Guest Post : On "Nowhere To Run" - Lee Murray
Today is a wonderful day as it marks the release of Nina D'Angelo's debut novel
"Nowhere to Run" to the world.
It can be found for sale at http://www.amazon.com/gp/product/B00BDRVGY8
To Help Celebrate the release of the novel , fellow Authoress Lee Murray - author of "A Dash of Reality" and "Battle of the Birds" available for sale at http://www.oceanbooks.co.nz/ has written an amazing piece for us at The Phantom Paragrapher.
Profile of a Crime Writer
By Lee Murray
With
the recent release of Nina D’Angelo’s psychological crime thriller Nowhere to Run, her chilling debut
novel, I’ve been pondering the make-up of this strange breed of writers whose
genre of choice is one of suspense, murder and gore. Why go for tales of
darkened rooms and trails of blood when there are so many other
equally-entertaining lighter genres to stick one’s teeth into, and without the
need to trawl the net for lessons in where to best slide one’s blade in order
to prolong a victim’s death? Who are this special breed who delight in the
macabre? Perhaps it is an inherent trait, a dark kernel gently nurtured over
time. Perhaps these were the children who picked the wings off flies and whose birthday
Barbie dolls would be discovered in the bottom of the toy box, legs twisted and
their heads removed.
Take
Juliet Hulme: in 1954, the teenager and her friend, Pauline Parker, carried out
the brutal murder of Parker’s mother (since the subject of Peter Jackson’s acclaimed
1994 film Heavenly Creatures). The
two girls plot the murder in advance, Hulme recording the details in her
journal. Then, while on a walk in
Christchurch’s public gardens, when Parker’s mother bends to retrieve an
ornamental stone the girls have placed on the path, the pair bludgeons her to
death with a brick stuffed inside a stocking. It took close to four dozen blows
to kill her, so the scene would not have been pretty. Yet, after serving time, Hulme went on to
become Anne Perry, the highly successful writer of 47 crime novels.
Does
a successful crime writer need to be slightly off-balance? Does some angst and
suffering help? Certainly, Hulme’s early life in New Zealand was plagued with
illness and isolation, a fact that may have lead to her distorted perception of
the world. And rather than face that reality, Hulme preferred to immerse
herself in the imaginary. Together, she and Parker had established a fantasy world
named Borovnia, which consumed them so much that when Hulme suffered tuberculosis
and the pair were separated, they would write letters to each other as if they
were characters from that place. The problem was Hulme and Parker took their
fantasies too far: it all went horribly wrong.
Perhaps
the same is true for the ‘King of Macabre,’ writer Stephen King. In Lisa
Rogak’s 2009 biography, Haunted Heart,
the author reveals how King was compelled to write blood-curdling stories in
order to allay his own fears and phobias, including a dark desire to harm his
children. Abandoned by his father, King’s childhood, like Hulme’s, was one of
loneliness and depression, which he further fuelled with drink, drugs and other
demons. Rogak maintains that King wrote away his terrors. It is as if climbing
into an imaginary world saved him from himself.
So,
it seems there is a type. Brooding, obsessive, genius. Is Nina D’Angelo one of
these? Nothing in her author biography suggests a horrific childhood and nor
has she been convicted of any bloody murders that I can tell, although she does
confess to the occasional blinding headache, and seeing serial killers in
shopping centre Santas. That she is keenly intelligent is without question.

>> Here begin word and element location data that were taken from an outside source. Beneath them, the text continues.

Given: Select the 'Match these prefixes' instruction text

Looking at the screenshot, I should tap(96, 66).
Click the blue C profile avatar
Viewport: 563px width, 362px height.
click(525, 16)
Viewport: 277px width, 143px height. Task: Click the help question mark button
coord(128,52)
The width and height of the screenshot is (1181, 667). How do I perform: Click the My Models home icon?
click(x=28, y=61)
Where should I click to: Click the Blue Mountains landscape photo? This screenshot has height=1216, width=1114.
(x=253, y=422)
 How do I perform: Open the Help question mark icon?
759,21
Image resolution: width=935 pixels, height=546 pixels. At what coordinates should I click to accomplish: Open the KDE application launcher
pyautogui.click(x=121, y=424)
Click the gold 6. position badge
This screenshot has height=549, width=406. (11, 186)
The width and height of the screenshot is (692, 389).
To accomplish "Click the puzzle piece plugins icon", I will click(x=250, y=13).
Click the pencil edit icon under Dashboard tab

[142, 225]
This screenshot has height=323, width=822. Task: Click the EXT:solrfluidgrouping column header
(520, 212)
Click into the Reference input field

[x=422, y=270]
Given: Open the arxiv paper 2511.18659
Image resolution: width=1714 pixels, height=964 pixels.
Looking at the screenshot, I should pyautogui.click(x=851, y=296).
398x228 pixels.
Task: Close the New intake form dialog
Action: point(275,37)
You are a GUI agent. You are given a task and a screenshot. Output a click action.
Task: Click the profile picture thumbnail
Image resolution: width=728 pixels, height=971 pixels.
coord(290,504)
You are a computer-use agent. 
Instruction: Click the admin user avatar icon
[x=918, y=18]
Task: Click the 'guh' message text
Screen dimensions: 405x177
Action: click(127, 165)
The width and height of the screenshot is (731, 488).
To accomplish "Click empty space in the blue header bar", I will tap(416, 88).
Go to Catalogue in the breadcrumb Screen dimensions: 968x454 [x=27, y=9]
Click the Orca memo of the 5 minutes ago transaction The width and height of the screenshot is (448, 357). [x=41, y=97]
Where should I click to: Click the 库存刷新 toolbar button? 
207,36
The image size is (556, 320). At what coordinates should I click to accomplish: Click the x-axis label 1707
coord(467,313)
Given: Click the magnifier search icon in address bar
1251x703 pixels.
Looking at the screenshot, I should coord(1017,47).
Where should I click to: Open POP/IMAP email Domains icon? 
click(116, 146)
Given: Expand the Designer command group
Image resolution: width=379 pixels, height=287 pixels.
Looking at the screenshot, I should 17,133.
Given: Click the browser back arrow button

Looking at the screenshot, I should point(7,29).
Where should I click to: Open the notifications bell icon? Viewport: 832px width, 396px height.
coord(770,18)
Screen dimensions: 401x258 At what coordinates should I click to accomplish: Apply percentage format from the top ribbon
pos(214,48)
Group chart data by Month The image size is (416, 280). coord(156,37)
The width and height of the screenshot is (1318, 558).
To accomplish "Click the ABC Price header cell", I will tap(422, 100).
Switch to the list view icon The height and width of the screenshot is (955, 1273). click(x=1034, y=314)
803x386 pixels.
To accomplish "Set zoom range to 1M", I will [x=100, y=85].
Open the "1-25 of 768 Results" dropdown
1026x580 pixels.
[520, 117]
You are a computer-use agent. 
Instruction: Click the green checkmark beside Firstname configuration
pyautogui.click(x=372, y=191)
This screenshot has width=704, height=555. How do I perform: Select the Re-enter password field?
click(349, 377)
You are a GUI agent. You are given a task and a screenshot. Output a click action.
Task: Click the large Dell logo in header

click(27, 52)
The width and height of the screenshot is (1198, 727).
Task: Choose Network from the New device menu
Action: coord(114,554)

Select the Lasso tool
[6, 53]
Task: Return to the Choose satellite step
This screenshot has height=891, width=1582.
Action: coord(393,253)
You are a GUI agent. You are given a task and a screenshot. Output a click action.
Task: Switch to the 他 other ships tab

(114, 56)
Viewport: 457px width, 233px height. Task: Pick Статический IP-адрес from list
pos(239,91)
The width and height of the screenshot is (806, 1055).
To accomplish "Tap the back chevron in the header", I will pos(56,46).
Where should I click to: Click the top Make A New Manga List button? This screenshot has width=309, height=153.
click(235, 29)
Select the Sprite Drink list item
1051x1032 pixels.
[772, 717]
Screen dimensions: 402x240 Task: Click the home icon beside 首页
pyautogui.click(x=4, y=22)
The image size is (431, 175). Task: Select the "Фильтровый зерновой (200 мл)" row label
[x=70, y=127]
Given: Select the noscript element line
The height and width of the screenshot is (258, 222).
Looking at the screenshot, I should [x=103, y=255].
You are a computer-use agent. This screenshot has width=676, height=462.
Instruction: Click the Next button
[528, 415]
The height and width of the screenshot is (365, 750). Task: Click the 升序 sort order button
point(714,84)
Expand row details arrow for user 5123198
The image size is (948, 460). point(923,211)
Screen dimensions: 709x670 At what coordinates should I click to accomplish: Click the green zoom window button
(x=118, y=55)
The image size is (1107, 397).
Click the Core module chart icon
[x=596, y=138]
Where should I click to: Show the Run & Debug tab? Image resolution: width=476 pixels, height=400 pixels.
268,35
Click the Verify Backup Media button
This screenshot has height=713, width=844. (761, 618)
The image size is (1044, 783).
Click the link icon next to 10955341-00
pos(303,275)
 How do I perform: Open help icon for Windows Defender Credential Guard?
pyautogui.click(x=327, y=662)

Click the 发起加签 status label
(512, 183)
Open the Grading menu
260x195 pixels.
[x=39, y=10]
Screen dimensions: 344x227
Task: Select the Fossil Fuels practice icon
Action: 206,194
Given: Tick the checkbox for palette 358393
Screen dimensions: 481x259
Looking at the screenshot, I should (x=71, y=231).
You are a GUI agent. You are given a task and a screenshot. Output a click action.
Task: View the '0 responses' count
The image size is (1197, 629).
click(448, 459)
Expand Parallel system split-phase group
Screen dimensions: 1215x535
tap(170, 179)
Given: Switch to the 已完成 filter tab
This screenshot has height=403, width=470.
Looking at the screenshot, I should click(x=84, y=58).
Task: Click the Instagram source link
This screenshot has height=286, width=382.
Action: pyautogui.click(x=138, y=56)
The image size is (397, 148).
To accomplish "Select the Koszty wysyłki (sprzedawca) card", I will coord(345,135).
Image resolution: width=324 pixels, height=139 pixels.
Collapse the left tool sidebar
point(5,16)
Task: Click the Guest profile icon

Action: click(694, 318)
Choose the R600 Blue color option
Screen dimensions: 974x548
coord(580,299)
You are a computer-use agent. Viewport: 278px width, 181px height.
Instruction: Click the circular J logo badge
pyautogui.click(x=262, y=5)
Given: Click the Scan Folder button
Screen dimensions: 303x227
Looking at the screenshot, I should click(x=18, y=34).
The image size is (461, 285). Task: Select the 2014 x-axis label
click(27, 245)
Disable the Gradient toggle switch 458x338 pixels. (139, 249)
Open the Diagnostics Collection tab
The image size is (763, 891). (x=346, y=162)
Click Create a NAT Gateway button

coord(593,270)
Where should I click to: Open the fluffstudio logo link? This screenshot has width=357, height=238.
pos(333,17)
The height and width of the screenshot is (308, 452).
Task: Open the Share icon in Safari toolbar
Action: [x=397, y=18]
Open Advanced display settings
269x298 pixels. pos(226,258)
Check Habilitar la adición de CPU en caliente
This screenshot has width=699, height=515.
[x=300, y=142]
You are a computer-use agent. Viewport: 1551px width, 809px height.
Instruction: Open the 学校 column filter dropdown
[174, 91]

Perhaps abandoning herself to a fantasy world of blood-curdling crime fiction
keeps Ms D’Angelo from going out and doing the same? Well, if Nowhere to Run is anything to go by,
perhaps we had best hope that she keeps the books coming!
Nowhere to Run is a great title, and I love mysteries, even with dark murders and a bit of gore. It's especially fascinating when murder is done by the totally unexpected - I think it speaks to a fascination we all have with our dark sides. Look forward to reading this book.